# [solved] Radeon Framebuffer Loria.fr unreachable

## absynth

Also wie oben beschrieben, hab ne radeon, mit der ich anscheinend keinen normalen framebuffer nutzen kann, da sonst die grafiktreiber vllt net tuen ...also hab ich mir das wiki

http://de.gentoo-wiki.com/Radeon_Framebuffer angegugt ...nun ist die seite loria.fr aber nicht mehr da, weiß wer wo ich die fonts sonst anderweitig herbekommen kann ??

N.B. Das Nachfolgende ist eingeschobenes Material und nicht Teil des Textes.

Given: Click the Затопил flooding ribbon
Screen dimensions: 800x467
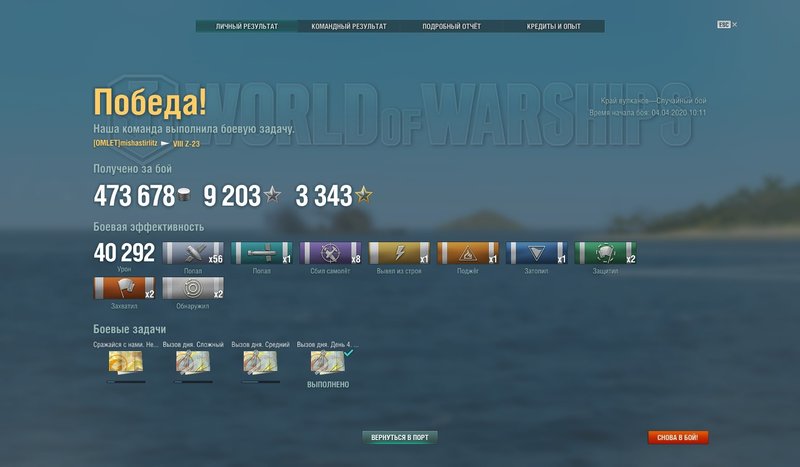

und warum sind die howtos verdammt nochmal nicht auf den neusten stand

----------

## STiGMaTa_ch

1.)  http://www.loria.fr/~thome/d600/ funktioniert hier ohne Problem  :Smile: 

2.) Vergiss die Patcherei (funktioniert eh nicht mehr, da die Patches nicht für die aktuellen Kernels hochgezogen wurden). Ich habe mir vor zwei Wochen das ganze mal angeschaut und den Kernel manuell gepatcht (Basierend auf dem loria Patch). Der Font ist zwar schön gross, aber unbrauchbar da gerade sonderzeichen wie ä ö ü nicht zur Verfügung stehen.

Ich habe dann stattdessen die im Kernel enthaltenen SUN Fonts verwendet. Die sind ideal dafür und in jedem Kernel dabei.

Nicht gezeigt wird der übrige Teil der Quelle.